WHAT IS EXPECTED: All of the entries need to be repeated exactly. Leave nothing out.

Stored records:
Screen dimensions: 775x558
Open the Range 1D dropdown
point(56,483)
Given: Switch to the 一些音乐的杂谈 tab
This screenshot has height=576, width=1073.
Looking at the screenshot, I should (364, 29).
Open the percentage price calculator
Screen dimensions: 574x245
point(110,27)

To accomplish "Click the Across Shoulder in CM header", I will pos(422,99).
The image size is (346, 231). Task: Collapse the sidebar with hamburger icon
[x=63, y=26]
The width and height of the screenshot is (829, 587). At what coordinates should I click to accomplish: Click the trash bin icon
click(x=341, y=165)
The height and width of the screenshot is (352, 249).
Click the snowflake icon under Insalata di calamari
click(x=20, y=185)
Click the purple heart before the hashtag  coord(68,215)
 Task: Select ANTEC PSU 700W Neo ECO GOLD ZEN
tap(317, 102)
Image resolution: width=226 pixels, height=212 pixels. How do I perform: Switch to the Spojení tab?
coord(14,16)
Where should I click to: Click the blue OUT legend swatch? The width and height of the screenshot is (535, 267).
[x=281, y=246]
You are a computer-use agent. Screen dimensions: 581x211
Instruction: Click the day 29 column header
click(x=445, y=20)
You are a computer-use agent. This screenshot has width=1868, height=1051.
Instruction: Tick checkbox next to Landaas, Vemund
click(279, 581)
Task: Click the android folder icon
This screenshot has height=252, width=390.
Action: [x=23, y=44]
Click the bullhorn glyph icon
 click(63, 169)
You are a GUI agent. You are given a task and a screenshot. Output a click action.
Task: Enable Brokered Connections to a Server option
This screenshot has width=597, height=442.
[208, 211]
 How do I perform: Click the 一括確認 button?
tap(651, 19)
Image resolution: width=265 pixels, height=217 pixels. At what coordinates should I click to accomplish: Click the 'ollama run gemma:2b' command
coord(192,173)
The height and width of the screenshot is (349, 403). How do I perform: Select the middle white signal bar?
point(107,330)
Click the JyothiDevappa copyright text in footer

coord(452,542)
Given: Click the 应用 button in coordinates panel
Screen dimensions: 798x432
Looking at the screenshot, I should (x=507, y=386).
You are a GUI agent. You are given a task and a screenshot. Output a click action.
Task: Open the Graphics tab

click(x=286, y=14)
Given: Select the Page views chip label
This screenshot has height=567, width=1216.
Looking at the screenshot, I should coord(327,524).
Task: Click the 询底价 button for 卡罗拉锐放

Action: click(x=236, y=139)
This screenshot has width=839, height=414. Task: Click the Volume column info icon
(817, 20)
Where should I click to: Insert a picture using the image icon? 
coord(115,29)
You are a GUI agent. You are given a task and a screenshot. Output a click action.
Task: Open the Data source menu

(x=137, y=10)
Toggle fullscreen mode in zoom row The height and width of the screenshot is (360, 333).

EXERCISE OUTPUT:
Screen dimensions: 775x558
Open the Range 1D dropdown
point(56,483)
Given: Switch to the 一些音乐的杂谈 tab
This screenshot has height=576, width=1073.
Looking at the screenshot, I should (364, 29).
Open the percentage price calculator
Screen dimensions: 574x245
point(110,27)

To accomplish "Click the Across Shoulder in CM header", I will pos(422,99).
The image size is (346, 231). Task: Collapse the sidebar with hamburger icon
[x=63, y=26]
The width and height of the screenshot is (829, 587). At what coordinates should I click to accomplish: Click the trash bin icon
click(x=341, y=165)
The height and width of the screenshot is (352, 249).
Click the snowflake icon under Insalata di calamari
click(x=20, y=185)
Click the purple heart before the hashtag  coord(68,215)
 Task: Select ANTEC PSU 700W Neo ECO GOLD ZEN
tap(317, 102)
Image resolution: width=226 pixels, height=212 pixels. How do I perform: Switch to the Spojení tab?
coord(14,16)
Where should I click to: Click the blue OUT legend swatch? The width and height of the screenshot is (535, 267).
[x=281, y=246]
You are a computer-use agent. Screen dimensions: 581x211
Instruction: Click the day 29 column header
click(x=445, y=20)
You are a computer-use agent. This screenshot has width=1868, height=1051.
Instruction: Tick checkbox next to Landaas, Vemund
click(279, 581)
Task: Click the android folder icon
This screenshot has height=252, width=390.
Action: [x=23, y=44]
Click the bullhorn glyph icon
 click(63, 169)
You are a GUI agent. You are given a task and a screenshot. Output a click action.
Task: Enable Brokered Connections to a Server option
This screenshot has width=597, height=442.
[208, 211]
 How do I perform: Click the 一括確認 button?
tap(651, 19)
Image resolution: width=265 pixels, height=217 pixels. At what coordinates should I click to accomplish: Click the 'ollama run gemma:2b' command
coord(192,173)
The height and width of the screenshot is (349, 403). How do I perform: Select the middle white signal bar?
point(107,330)
Click the JyothiDevappa copyright text in footer

coord(452,542)
Given: Click the 应用 button in coordinates panel
Screen dimensions: 798x432
Looking at the screenshot, I should (x=507, y=386).
You are a GUI agent. You are given a task and a screenshot. Output a click action.
Task: Open the Graphics tab

click(x=286, y=14)
Given: Select the Page views chip label
This screenshot has height=567, width=1216.
Looking at the screenshot, I should coord(327,524).
Task: Click the 询底价 button for 卡罗拉锐放

Action: click(x=236, y=139)
This screenshot has width=839, height=414. Task: Click the Volume column info icon
(817, 20)
Where should I click to: Insert a picture using the image icon? 
coord(115,29)
You are a GUI agent. You are given a task and a screenshot. Output a click action.
Task: Open the Data source menu

(x=137, y=10)
Toggle fullscreen mode in zoom row The height and width of the screenshot is (360, 333).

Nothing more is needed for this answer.